Excerpted passage:
____

Course Code: BSOC –132

Assignment Name: Sociology Of India

Year: 2021-2022

Verification Status: Verified by Professor



Assignment - I

 


Answer the following Descriptive Category questions in about 500 words each. Each question carries 20 marks. 2 x20=40

 

1. Discuss the nature and types of diversities found in India.

Ans) The nature and types of diversities found in India are:

Racial Diversity

A race is a group of people with a set of distinctive physical features such as skin colour, type of nose, form of hair, etc. Herbert Risley had classified the people of India into seven racial types. These are (i) Turko-Iranian, (ii) Indo-Aryan, (iii) Scytho-Dravidian, (iv) Aryo-Dravidian, (v) Mongolo-Dravidian, (vi) Mongoloid, and (vii) Dravidian. These seven racial types can be reduced to three basic types–the Indo-Aryan, the Mongolian and the Dravidian. In his opinion the last two types would account for the racial composition of tribal India. He was the supervisor of the census operations held in India in 1891 and it was data from this census, which founded the basis of this classification. As, it was based mainly on language-types rather than physical characteristics; Risley’s classification was criticised for its shortcomings.


Linguistic Diversity

Around 179 languages and 544 dialects in India are spoken as mother tongue. Not all these languages are, however, equally widespread. Many of them are tribal speeches and these are spoken by less than one percent of the total population. Here you can see that in India there is a good deal of linguistic diversity. Only 18 languages are listed in Schedule VIII of the Indian Constitution. These are Assamese, Bengali, Gujarati, Hindi, Kannada, Kashmiri, Konkani, Malayalam, Manipuri, Marathi, Nepali, Oriya, Punjabi, Sanskrit, Sindhi, Tamil, Telugu and Urdu. Out of these 18 languages, Hindi is spoken by 39.85 per cent of the total population; Bengali, Telugu and Marathi by around 8 per cent each; Tamil and Urdu by 6.26 and 5.22 per cent, respectively; and the rest by less than 5 per cent each as per 1991 census report.


Religious Diversity

India is a land of multiple religions. We find here followers of various faiths, particularly of Hinduism, Islam, Christianity, Sikhism, Buddhism, Jainism, Zoroastrianism, among others. You know it that Hinduism is the dominant religion of India. According to the census of 1981 it is professed by 82.64 per cent of the total population. Next comes Islam, which is practised by 11.35 per cent. This is followed by Christianity having a following of 2.43 per cent, Sikhism reported by 1.96 per cent, Buddhism by 0.71 per cent and Jainism by 0.48 per cent. The religions with lesser following are Judaism, Zoroastrianism and Bahaism. While Hindu and Muslim are found in almost all parts of India, the remaining minority religions have their pockets of concentration. Christians have their strongholds in the three southern states of Kerala, Tamil Nadu and Andhra Pradesh and in the north-eastern states like Nagaland and Meghalaya. Sikhs are concentrated largely in Punjab, Buddhists in Maharashtra, and Jains are mainly spread over Maharashtra, Rajasthan and Gujarat, but also found in most urban centres throughout the country.

____

Records from a dataset:
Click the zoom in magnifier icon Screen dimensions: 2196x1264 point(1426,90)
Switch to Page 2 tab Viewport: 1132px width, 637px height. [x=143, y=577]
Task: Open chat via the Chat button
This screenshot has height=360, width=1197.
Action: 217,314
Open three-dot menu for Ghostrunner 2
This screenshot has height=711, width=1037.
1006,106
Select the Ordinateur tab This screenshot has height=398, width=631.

____

Written tasks:
A: In the passage on diversity in India, which census operations did Herbert Risley supervise?
B: From the passage on diversity in India, set down word for word the text starting with "Racial Diversity" and going on through "for its shortcomings.".

The solutions:
A: He supervised the census operations held in India in 1891.

B:
Racial Diversity

A race is a group of people with a set of distinctive physical features such as skin colour, type of nose, form of hair, etc. Herbert Risley had classified the people of India into seven racial types. These are (i) Turko-Iranian, (ii) Indo-Aryan, (iii) Scytho-Dravidian, (iv) Aryo-Dravidian, (v) Mongolo-Dravidian, (vi) Mongoloid, and (vii) Dravidian. These seven racial types can be reduced to three basic types–the Indo-Aryan, the Mongolian and the Dravidian. In his opinion the last two types would account for the racial composition of tribal India. He was the supervisor of the census operations held in India in 1891 and it was data from this census, which founded the basis of this classification. As, it was based mainly on language-types rather than physical characteristics; Risley’s classification was criticised for its shortcomings.